**Page extract:**
+-------+
All set for Tubbataha salvage operation
MANILA, Philippines - After the official approval from the Philippine Coast Guard (PCG), preparations are ready for the salvage operation of the US ship stuck in Tubbataha Reef Natural Park to begin on Sunday or Monday.
The USS Salvor barge, property of the US Navy, and the Malaysian tugboat Vos Apollo are already anchored near the stranded vessel but a considerable distance from the reef, while the SMIT Borneo floating crane is still looking for a spot to drop its own anchor in about 800 m deep water to minimize damage to the reef.
"All 3 vessels are on site, the weather has improved and should be fine for the next 2-3 days, so we may be able to start soon," PCG spokesman Cdr Armand Balilo told Rappler on Thursday, February 7.
The Coast Guard also insisted that the crane ship will not be another risk to the reef.
“It will only touch the sandy bottom of the ocean floor” and not touch any coral, PCG Palawan Cmdr Efen Evangelista said in a statement released on Thursday.
The US Department of Defense is expected to pay almost $25 million for the salvage operation to be carried out by the SMIT Borneo, which will cut the ship into pieces and lift each section onto a barge with its crane.
PH conducting own probe apart from joint mission
Balilo added that the operation will be conducted in close cooperation with the US Navy, as stipulated in the salvage plan approved by the Coast Guard and the government.
"They [the Americans] have been very cooperative. We exchange notes and they help us out when they can," he said.
+-------+
**Records supplied:**
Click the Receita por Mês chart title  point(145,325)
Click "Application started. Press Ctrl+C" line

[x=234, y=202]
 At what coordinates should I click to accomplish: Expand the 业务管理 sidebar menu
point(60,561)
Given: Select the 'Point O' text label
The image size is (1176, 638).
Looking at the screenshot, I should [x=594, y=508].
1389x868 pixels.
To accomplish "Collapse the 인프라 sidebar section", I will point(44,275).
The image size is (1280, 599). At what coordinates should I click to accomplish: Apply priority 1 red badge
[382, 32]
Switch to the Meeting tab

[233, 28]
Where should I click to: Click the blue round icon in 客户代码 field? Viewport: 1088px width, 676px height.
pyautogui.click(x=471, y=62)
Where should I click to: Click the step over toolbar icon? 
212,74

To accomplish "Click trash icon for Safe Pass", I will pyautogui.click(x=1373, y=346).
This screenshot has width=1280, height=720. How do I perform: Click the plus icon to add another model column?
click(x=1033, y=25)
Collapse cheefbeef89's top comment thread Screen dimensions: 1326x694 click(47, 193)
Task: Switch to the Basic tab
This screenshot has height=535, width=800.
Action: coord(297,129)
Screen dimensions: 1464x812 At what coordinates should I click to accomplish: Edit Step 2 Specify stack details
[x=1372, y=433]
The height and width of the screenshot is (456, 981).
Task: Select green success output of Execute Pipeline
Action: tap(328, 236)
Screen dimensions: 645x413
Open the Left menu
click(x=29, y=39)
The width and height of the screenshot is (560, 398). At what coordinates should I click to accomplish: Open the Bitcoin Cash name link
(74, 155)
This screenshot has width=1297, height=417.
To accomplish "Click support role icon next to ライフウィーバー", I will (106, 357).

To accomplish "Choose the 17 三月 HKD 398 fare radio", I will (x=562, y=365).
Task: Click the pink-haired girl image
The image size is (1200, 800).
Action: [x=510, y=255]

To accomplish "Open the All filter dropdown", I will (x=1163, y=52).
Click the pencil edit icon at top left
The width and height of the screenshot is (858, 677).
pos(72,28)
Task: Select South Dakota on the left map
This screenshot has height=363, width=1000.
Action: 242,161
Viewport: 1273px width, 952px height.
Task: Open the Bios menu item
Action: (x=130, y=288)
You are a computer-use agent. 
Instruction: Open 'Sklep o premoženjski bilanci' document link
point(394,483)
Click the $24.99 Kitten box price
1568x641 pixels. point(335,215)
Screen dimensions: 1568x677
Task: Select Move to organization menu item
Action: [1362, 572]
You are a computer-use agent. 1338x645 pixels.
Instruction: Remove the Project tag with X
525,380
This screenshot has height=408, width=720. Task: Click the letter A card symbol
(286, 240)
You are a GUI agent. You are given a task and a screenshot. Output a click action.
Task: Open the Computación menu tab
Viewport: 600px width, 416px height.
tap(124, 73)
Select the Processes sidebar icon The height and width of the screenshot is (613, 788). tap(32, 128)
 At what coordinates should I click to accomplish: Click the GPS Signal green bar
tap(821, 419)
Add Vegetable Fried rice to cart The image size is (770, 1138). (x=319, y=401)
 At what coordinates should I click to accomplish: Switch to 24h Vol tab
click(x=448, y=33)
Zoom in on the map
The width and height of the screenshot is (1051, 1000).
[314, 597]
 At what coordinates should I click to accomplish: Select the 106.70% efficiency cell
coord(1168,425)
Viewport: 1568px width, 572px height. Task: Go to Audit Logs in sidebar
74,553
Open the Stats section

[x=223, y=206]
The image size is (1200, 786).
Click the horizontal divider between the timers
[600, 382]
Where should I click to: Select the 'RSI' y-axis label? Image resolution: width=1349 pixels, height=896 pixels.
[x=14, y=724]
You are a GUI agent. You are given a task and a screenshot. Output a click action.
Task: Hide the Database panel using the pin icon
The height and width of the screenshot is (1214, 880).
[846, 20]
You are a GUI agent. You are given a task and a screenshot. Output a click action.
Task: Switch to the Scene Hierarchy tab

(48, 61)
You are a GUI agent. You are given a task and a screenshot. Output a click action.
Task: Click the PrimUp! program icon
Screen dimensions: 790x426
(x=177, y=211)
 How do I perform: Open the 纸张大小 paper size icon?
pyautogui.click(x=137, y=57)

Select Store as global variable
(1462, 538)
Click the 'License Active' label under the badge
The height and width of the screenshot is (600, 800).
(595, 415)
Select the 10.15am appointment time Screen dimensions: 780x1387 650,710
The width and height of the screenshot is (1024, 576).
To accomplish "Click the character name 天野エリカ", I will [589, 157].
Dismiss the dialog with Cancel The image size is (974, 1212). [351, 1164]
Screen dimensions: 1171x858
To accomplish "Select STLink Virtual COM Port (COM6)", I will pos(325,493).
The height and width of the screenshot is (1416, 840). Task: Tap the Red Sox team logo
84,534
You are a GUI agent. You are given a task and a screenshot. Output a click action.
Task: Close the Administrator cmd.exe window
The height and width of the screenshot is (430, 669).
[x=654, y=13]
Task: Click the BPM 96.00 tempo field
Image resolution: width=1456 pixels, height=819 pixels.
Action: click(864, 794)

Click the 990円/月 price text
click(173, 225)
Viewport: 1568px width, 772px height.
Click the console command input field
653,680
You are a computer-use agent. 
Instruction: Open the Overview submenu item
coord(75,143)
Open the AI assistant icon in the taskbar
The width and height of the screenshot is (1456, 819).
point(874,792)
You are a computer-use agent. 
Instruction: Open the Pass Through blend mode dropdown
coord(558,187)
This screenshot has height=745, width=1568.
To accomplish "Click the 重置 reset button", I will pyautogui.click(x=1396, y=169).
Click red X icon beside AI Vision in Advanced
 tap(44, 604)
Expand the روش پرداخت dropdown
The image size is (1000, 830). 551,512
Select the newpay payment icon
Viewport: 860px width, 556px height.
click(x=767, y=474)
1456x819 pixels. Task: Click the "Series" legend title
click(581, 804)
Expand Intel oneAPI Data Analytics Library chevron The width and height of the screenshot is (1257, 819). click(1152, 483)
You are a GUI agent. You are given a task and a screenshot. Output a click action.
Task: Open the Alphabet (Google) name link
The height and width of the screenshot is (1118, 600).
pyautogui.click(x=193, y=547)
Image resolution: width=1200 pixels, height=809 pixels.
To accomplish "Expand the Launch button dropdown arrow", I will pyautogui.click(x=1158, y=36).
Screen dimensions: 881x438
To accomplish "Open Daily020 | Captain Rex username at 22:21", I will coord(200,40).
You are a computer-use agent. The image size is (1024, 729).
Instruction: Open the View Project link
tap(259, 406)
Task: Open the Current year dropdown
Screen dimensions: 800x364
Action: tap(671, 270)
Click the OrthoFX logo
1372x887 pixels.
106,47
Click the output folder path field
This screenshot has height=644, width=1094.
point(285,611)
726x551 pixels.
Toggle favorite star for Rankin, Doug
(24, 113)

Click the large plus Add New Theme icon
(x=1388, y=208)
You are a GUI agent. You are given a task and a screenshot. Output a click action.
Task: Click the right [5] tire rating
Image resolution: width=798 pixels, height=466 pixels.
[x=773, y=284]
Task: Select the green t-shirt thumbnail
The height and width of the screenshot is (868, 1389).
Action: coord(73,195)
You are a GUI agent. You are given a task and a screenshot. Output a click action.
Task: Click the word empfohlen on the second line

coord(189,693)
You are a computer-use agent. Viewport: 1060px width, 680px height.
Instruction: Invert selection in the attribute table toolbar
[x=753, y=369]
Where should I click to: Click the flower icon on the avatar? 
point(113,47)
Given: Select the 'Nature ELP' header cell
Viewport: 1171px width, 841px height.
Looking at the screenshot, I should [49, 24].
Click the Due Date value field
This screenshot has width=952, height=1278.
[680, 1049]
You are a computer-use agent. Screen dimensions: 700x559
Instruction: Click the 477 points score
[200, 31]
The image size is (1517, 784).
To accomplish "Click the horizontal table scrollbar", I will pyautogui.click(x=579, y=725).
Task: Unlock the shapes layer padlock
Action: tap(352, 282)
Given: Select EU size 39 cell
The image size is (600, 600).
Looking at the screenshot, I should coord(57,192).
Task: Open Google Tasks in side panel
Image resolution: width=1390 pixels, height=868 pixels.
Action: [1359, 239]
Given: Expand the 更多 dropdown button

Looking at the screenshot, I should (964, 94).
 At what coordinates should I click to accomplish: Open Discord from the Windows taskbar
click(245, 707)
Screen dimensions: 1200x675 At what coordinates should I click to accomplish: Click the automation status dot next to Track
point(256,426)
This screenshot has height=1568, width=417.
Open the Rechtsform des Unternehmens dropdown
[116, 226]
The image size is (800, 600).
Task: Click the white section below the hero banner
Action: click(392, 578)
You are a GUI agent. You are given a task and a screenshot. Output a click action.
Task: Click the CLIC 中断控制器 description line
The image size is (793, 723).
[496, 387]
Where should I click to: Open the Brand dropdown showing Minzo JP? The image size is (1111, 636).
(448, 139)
+-------+
**Directions:**
Check each statement below against the Tubbataha salvage article above. For each one, answer yes or no and quote the deciding words of the article.
1. The Malaysian tugboat Vos Apollo is already anchored near the stranded vessel.
2. The US Department of Defense is expected to pay about $50 million for the salvage.
3. The SMIT Borneo will tow the ship away in one piece.

**Right answer:**
1. Yes: "the Malaysian tugboat Vos Apollo are already anchored near the stranded vessel"
2. No: "The US Department of Defense is expected to pay almost $25 million for the salvage operation"
3. No: "which will cut the ship into pieces and lift each section onto a barge with its crane"